It is this very humility, this knowledge that I am laboring in a long, unbroken chain of tradition to which I am held accountable, and for which I will face judgment, that grounds my creativity.  I work within a limited, fixed tradition, acutely aware that I must not add or subtract anything from the essence of the garments which I have been handed down.  And the wonder is that, rather than make my work tedious and lifeless, it’s these very limitations that stimulate and feed my creativity.  As Photios Kontoglou, famous mid-20th century iconographer states, “The artist of every period remains within the bounds of this form [the traditions of the Church].  And not only does this fact not trouble him, but by reason of it his work gains in intensity, for, unfettered by any necessity to invent a new type, he can devote himself completely to the task of execution.”  He speaks of the devout iconographers who “…transmitted their art, as a precious acquisition, to the subsequent artists, meekly and joyfully, not as an excellence of their own, but as a treasury of joy and a spiritual feast to which all are invited.”  Unlike many secular artists or craftsmen who find themselves enslaved to the modern, I found myself liberated by the ancient.

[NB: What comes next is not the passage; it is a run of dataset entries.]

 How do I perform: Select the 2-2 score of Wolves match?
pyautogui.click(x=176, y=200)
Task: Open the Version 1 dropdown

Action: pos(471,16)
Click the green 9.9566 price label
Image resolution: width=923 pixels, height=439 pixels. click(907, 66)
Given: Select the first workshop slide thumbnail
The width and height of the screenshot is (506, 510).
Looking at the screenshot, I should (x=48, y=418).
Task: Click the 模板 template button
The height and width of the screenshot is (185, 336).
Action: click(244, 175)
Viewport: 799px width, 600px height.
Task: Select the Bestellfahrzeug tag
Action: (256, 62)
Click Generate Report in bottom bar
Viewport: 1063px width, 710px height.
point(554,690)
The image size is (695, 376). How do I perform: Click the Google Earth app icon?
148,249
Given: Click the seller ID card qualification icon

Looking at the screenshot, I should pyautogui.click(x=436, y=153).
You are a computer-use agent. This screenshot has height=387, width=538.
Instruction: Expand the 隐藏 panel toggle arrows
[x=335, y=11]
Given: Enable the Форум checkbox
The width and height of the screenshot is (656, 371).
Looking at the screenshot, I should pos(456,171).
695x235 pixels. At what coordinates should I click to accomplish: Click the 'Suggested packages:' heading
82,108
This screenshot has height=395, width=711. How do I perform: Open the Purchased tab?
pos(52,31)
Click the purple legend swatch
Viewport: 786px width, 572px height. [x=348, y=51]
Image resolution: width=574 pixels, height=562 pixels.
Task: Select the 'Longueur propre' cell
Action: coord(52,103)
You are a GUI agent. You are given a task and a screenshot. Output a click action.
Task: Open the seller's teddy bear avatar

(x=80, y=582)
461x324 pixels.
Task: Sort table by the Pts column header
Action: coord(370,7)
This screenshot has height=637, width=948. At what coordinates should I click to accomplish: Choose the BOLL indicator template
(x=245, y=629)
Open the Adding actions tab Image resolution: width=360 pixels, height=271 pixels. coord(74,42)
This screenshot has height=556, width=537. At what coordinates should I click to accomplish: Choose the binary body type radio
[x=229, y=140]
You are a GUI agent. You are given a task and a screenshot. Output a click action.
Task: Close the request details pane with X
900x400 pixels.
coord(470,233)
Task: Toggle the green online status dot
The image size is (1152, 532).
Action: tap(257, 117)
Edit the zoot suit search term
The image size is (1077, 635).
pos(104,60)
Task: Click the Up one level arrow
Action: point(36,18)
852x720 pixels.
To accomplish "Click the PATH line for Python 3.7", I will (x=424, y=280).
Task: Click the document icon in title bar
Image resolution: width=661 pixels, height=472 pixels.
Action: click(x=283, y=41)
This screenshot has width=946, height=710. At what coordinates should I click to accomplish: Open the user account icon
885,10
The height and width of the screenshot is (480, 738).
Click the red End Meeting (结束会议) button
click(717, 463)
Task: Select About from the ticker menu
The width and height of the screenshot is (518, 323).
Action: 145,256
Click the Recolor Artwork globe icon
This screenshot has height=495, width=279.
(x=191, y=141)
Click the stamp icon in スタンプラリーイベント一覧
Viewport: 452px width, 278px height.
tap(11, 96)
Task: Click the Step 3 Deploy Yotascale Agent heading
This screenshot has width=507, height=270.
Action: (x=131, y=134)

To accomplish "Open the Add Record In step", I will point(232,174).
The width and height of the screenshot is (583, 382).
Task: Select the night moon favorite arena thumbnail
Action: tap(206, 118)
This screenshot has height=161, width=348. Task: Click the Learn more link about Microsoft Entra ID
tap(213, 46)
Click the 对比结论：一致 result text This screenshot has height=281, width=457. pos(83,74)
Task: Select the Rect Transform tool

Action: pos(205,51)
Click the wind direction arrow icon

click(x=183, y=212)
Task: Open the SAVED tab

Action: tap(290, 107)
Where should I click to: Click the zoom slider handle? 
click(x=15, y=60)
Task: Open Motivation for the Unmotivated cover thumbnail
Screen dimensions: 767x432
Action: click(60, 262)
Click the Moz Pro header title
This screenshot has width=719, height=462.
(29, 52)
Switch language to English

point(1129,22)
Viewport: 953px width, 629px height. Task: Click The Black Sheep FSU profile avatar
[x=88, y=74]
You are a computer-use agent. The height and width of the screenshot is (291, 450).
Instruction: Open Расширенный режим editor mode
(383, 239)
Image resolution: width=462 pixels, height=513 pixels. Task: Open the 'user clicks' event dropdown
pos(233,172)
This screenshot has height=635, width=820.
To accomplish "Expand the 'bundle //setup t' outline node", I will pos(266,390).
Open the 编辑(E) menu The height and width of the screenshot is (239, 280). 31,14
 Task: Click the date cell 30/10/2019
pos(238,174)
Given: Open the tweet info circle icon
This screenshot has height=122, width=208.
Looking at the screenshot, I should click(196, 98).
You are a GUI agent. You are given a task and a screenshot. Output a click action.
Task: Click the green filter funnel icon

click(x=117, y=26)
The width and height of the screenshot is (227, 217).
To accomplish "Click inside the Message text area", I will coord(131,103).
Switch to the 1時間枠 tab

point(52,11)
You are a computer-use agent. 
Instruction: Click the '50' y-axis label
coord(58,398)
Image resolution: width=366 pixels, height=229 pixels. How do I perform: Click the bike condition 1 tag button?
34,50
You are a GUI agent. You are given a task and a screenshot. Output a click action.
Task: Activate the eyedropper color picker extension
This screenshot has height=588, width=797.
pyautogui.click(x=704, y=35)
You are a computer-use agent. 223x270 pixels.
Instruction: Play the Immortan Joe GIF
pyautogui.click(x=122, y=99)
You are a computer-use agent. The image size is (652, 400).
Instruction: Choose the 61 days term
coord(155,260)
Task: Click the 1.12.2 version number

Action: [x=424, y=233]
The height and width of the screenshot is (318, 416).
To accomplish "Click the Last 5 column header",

Every time I pick up my scissors and lay out another brocade, I am laboring within a great community.  Like the unknown artisans who laid the stones of Hagia Sophia or made the glorious mosaics at Ravenna, my faith guides my purpose, which is not a man-centered expression of myself, but rather a God-centered expression of the Kingdom of Heaven.   I am called to lay aside myself and approach the “spiritual feast” that is the adornment of the Church.

Because for the Orthodox Christian artisan, there are no solitary moments.  Each and every moment I spend by myself, working on an epitrachelion or cutting out altar cloths, is in actuality a moment spent in the company of all of the artisans who have gone before me in this long and glorious tradition.  We don’t stand alone, but together, and our joy is not taken from a single thing we might create out of our own limited and corrupt minds, but rather from the knowledge that we are laboring to make the material world give praise and glory to the Creator of All.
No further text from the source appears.